The first study, a review article in the May 27 issue of Circulation: Journal of the American Heart Association, found that eating oily fish such as salmon, tuna or bluefish at least twice a week can prevent sudden cardiac death because fatty acids in the fish block dangerous irregular heart rhythms.
“Animal experiments show that fatty acids from n-3 fish oils are stored in the cell membranes of heart cells and can prevent sudden cardiac death or fatal arrhythmias [irregular heart rhythms],” says review author Alexander Leaf, MD, Jackson Professor of Clinical Medicine Emeritus, Harvard Medical School in Boston.
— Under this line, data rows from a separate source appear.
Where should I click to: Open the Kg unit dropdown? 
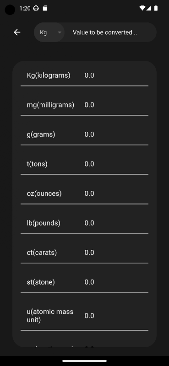click(x=49, y=32)
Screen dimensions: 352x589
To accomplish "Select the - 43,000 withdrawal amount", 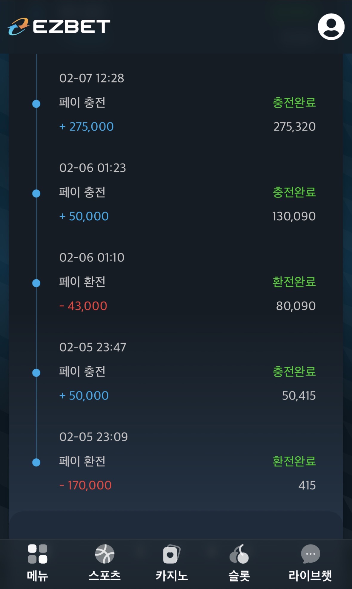I will (83, 306).

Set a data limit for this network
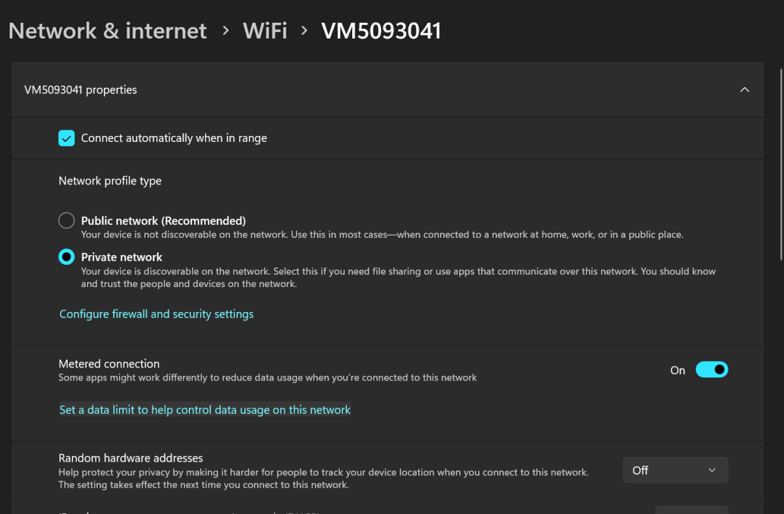click(x=204, y=409)
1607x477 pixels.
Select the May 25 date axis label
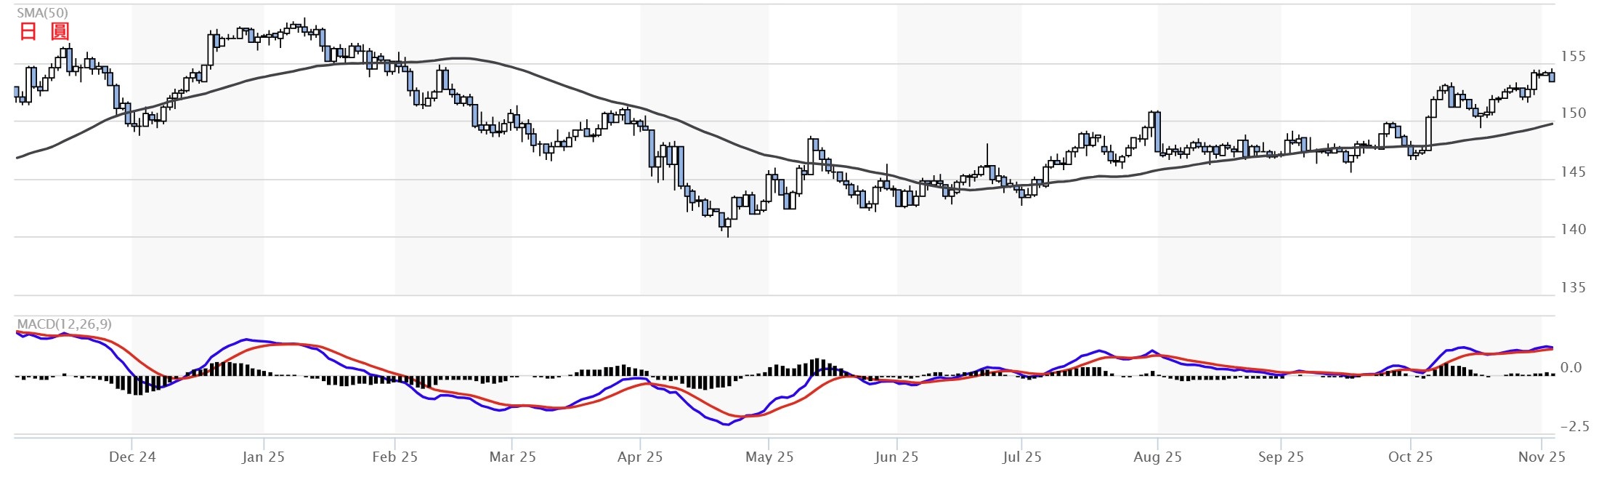coord(769,457)
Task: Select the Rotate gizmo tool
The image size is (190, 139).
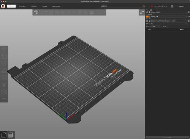Action: click(x=4, y=63)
He says that fresh or frozen fish are the best choices but canned tuna can be used if it is packed in water. “Tuna packed in oil is not a good choice because the extra oil will extract the beneficial n-3 oil from the fish,” he says.
In the second study, published in the April 1 issue of Circulation: Journal of the American Heart Association, researchers reported that eating fish regularly reduced the risk of heart disease in diabetic women by as much as 64 percent.
“Previous studies have found that fish consumption reduces risk of heart disease in a largely healthy population,” says Frank B. Hu, MD, lead author and associate professor of nutrition and epidemiology at the Harvard School of Public Health in Boston. “This is the first study to look at the relationship among diabetic patients, who have very high risk of heart disease.”